• [TASK DESCRIPTION]:
How many lines in the entries below contain "Given"? Answer with the number only.

Content starts

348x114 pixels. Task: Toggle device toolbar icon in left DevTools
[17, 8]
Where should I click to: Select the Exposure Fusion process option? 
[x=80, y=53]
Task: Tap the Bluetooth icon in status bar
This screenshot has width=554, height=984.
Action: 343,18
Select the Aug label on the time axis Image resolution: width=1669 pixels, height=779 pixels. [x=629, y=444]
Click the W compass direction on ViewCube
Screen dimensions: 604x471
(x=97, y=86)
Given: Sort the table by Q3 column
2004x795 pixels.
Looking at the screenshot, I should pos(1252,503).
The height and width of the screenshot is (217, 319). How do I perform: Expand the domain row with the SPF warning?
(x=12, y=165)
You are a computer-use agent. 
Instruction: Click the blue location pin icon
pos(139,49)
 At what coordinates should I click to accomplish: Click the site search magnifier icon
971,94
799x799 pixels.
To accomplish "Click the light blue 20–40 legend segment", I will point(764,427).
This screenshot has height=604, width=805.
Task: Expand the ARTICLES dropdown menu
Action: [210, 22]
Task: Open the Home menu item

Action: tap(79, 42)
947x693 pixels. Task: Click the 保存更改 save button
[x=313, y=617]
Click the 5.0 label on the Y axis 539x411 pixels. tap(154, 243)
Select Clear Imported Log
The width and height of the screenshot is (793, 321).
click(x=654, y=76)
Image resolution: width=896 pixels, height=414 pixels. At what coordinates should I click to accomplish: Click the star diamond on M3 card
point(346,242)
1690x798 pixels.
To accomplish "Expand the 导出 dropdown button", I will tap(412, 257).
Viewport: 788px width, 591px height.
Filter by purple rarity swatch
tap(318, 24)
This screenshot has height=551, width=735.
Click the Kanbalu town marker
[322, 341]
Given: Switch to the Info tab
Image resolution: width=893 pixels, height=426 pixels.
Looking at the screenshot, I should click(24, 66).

Content ends

• [ANSWER FOR THIS EXERCISE]:
2